Hypothesis for the immune-regulatory function of CCR5 in hepatotoxicity. As in the case of graft-versus-host disease (GVDH) (17), concanavalin A (Con A) might activate regulatory T cells (Tregs) in the mesenteric lymph nodes to up-regulate CCR5. Thereby these cells become activated to migrate into the inflamed liver and to down-modulate the pro-inflammatory cytokine response of harmfully activated CD4+ effector T cells probably via release of interleukin (IL)-10. Alternatively, CCR5 expressing Tregs might trap CCL3 as well as CCL5 thereby preventing activation of CCR1. Antagonisation of CCR5 might worsen inflammation in the liver and probably also in other organs.

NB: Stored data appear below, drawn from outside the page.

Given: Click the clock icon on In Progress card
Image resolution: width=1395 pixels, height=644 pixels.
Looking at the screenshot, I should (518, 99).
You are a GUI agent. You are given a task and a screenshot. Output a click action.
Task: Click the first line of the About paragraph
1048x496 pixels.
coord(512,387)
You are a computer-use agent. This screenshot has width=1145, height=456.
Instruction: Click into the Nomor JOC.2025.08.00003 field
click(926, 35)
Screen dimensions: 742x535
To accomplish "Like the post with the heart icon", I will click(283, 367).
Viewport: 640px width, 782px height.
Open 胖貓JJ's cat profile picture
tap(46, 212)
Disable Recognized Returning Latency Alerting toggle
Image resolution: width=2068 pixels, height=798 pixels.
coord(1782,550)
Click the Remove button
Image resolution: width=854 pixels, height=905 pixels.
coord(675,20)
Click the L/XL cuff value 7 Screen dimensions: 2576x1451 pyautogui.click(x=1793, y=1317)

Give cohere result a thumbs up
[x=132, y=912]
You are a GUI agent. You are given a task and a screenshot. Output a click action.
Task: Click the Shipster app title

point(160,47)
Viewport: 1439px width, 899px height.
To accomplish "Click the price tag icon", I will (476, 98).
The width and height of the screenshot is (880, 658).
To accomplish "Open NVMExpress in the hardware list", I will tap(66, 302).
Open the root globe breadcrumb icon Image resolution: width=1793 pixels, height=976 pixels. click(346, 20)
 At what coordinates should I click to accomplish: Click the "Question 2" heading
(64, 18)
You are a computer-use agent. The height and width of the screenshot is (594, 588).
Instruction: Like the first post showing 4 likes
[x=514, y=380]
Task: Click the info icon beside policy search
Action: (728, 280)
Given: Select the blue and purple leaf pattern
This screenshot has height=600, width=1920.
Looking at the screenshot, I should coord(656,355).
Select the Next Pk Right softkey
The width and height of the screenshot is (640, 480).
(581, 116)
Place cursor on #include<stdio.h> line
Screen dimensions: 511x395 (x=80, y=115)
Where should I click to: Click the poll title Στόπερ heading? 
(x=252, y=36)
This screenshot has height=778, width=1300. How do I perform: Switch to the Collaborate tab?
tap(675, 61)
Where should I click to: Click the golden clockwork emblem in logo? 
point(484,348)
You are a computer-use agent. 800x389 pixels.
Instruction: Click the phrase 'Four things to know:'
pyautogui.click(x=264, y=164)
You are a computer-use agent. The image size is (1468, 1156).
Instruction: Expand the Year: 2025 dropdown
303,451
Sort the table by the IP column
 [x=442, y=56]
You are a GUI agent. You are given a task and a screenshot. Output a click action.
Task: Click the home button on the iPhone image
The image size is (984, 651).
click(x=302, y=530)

Thus, in view of the enhanced hepatotoxicity observed in the absence of CCR5 in the Con A model as well as in patients with the CCR5Δ32 loss of function mutation together with the newly described role of CCR5 in the function of Tregs and regulation of NKT cells activity, treatment of HIV patients with CCR5 antagonists might evoke hepatotoxicity, in particular in case of underlying liver disease, e.g., in case of co-infection with HCV. Indeed, two cases of severe hepatotoxicity have been reported recently in phase II clinical trials with a CCR5 entry inhibitor in combination with other anti-HIV drugs.19 This clearly demonstrates that occurrence of hepatotoxicity during treatment of HIV patients with CCR5 antagonists has to be carefully considered.